Alabama chief justice begins appeal of ethics conviction

MONTGOMERY, Ala. - Alabama's permanently suspended Chief Justice Roy Moore has begun to challenge his ethics conviction, arguing that the state Court of the Judiciary, a body formed to discipline Alabama's judges, was never empowered to rule on a key part of his case.

Moore's attorneys filed a notice of appeal Monday with the Alabama Supreme Court. His full legal arguments will come later.

The court removed Moore from the bench Friday for the remainder of his six-year term after finding that he overstepped his authority when he told judges last year that Alabama's same-sex marriage ban remained in effect, despite the U.S. Supreme Court's ruling legalizing gay marriage nationwide.

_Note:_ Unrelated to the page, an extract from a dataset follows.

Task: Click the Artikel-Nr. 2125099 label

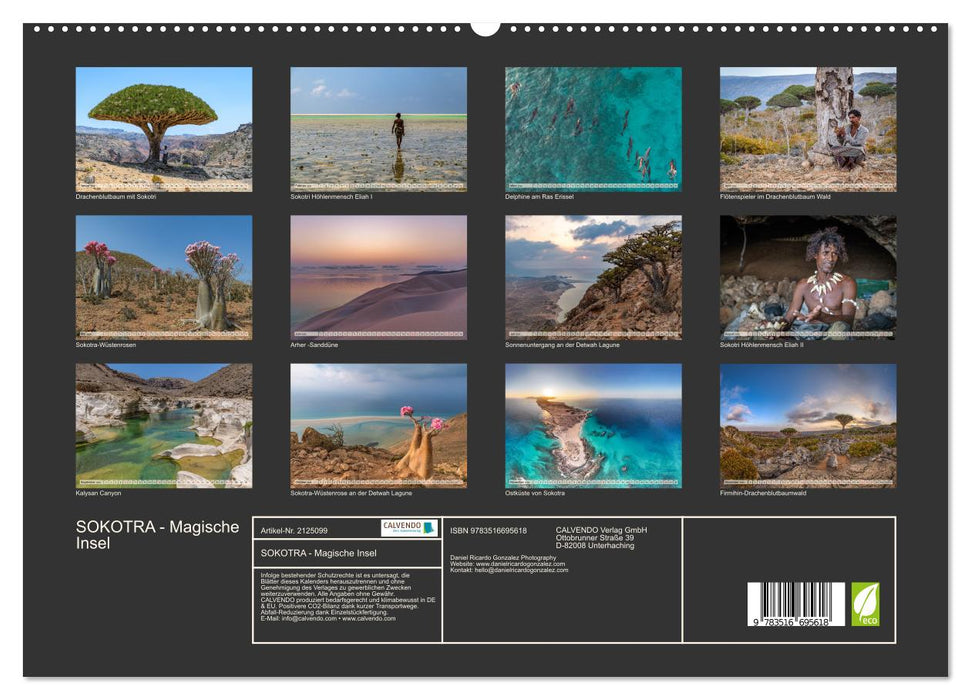Action: point(294,529)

Moore's filing Monday said the issues he'll be challenging include whether the court has the power to review administrative orders like his, whether the Judicial Inquiry Commission presented convincing evidence and violated confidentiality rules, whether he should have been automatically suspended when charged, and whether the court can effectively remove him without a unanimous vote.

Moore's eight former colleagues on the all-Republican Supreme Court will consider his prosecution and conviction. Meanwhile, he remains suspended without pay and will not participate in the appeal.

This is Moore's second removal as chief justice; in 2013, he was ousted for defying federal orders to move a Ten Commandments monument he had installed in the rotunda of the state judicial building. That made him a favourite among Christian conservative voters, and he was later re-elected to the post.